Strategy 2: Gitflow (Structured Releases)
Gitflow adds more structure with dedicated branches for development, releases, and hotfixes.
How It Works
main- Production-ready code only. Tagged with version numbers.develop- Integration branch for features. Always ahead of main.feature/*- Branch from develop, merge back to develop.release/*- Branch from develop when ready to release. Bug fixes go here. Merge to both main and develop.hotfix/*- Branch from main for urgent production fixes. Merge to both main and develop.
Branch Naming
feature/CAN-123-add-subscription-billing
release/2.4.0
hotfix/fix-payment-timeout
Best For
- Teams with scheduled releases (weekly, bi-weekly, monthly)
- Products with multiple environments (dev, staging, production)
- Projects that need version numbers
- Larger teams (5-15 developers)
Watch Out
Gitflow adds complexity. If you deploy continuously, the release branch is unnecessary overhead. Many teams adopt Gitflow and then skip the release branch entirely.
Strategy 3: Trunk-Based Development (Move Fast)
Trunk-based development takes the opposite approach to Gitflow: everyone commits to main (the trunk) as frequently as possible.
How It Works
- Developers create very short-lived branches (hours, not days)
- Each branch has a small, focused change
- Merge to main multiple times per day
- Feature flags control what users see in production
- Automated tests gate every merge
Best For
- Teams with strong CI/CD pipelines and automated testing
- Companies deploying to production multiple times daily
- Experienced teams that can write small, incremental changes
- Organizations like Google, Meta, and Netflix
Watch Out
Trunk-based development requires excellent test coverage and CI/CD. Without automated tests catching regressions, merging to main constantly will break things. It also requires discipline - large features must be broken into small, safe increments behind feature flags.
Comparison Table
| Factor | GitHub Flow | Gitflow | Trunk-Based |
| Complexity | Low | High | Medium |
| Release frequency | Continuous | Scheduled | Continuous |
| Team size | 2-5 | 5-15 | Any |
| Branch lifespan | Days | Days to weeks | Hours |
| Merge conflicts | Occasional | Common | Rare |
| CI/CD requirement | Recommended | Optional | Required |
| Feature flags needed | No | No | Yes |
Our Recommendation
At Logic Providers, we use a modified GitHub Flow for most projects:
- main is always deployable
- Feature branches are named
feature/TICKET-description - Every PR requires at least one code review
- We merge to main and deploy to staging first, then promote to production
- Hotfixes branch from main and get fast-tracked through review
For client projects with scheduled releases, we add a develop branch (Gitflow-lite) to accumulate features before cutting a release.

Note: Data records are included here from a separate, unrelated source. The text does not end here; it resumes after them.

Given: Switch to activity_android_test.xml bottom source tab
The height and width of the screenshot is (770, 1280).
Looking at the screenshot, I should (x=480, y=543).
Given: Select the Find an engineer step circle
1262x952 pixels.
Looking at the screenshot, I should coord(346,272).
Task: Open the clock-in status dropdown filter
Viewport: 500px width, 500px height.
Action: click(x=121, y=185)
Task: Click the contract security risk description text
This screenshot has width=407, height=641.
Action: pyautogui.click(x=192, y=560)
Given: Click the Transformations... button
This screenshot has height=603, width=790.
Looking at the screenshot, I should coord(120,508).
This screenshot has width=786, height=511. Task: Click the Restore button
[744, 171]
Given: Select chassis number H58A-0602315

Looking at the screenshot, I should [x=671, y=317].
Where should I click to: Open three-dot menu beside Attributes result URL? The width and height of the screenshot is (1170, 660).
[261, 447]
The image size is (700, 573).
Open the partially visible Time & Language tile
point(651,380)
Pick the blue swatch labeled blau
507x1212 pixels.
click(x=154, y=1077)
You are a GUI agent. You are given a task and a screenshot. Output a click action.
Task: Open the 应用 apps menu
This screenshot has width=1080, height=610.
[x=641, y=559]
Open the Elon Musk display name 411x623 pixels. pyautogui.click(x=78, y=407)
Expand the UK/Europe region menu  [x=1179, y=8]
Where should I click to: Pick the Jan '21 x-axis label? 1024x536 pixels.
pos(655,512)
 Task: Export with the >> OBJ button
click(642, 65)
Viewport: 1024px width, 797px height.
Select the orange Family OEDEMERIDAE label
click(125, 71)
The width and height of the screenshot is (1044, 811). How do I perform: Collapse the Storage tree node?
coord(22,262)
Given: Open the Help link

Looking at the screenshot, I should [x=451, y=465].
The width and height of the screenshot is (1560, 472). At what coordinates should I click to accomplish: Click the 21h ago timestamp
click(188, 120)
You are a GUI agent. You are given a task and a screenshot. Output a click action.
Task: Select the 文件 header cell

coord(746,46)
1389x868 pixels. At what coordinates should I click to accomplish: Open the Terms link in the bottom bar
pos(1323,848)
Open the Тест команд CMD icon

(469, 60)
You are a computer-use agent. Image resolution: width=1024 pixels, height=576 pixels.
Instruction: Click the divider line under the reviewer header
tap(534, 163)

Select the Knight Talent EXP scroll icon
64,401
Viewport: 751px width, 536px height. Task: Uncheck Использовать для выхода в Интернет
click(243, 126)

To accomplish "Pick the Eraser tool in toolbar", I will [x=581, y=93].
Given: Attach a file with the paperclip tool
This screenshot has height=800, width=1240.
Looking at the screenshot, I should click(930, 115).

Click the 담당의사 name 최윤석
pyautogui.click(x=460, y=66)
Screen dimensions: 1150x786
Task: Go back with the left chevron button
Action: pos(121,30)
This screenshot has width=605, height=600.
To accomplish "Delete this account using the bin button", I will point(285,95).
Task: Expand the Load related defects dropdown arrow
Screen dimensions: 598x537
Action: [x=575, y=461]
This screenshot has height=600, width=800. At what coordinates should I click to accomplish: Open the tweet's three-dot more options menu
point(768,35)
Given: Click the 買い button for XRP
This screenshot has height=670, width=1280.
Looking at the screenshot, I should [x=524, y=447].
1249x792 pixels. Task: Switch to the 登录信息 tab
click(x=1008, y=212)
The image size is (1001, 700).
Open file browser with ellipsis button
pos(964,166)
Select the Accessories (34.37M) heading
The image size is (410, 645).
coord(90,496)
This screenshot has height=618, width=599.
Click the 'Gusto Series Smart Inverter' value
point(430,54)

Practical Tips That Prevent Merge Hell
- Keep branches short-lived. Merge within 1-2 days. The longer a branch lives, the harder it is to merge.
- Pull from main daily. Rebase or merge main into your feature branch every morning to catch conflicts early.
- Make small, focused PRs. A 50-line PR gets reviewed in minutes. A 500-line PR sits for days.
- Use draft PRs. Open a draft PR early to signal what you are working on and avoid duplicate work.
- Automate what you can. Branch naming rules, PR templates, and CI checks reduce human error.
- Delete merged branches. Stale branches confuse the team. Set up auto-delete on merge.
Summary
There is no perfect branching strategy - only the right one for your team. Start with GitHub Flow if you are a small team deploying frequently. Move to Gitflow if you need structured releases. Consider trunk-based if you have strong CI/CD and want maximum velocity. The best strategy is the one your whole team understands and follows consistently.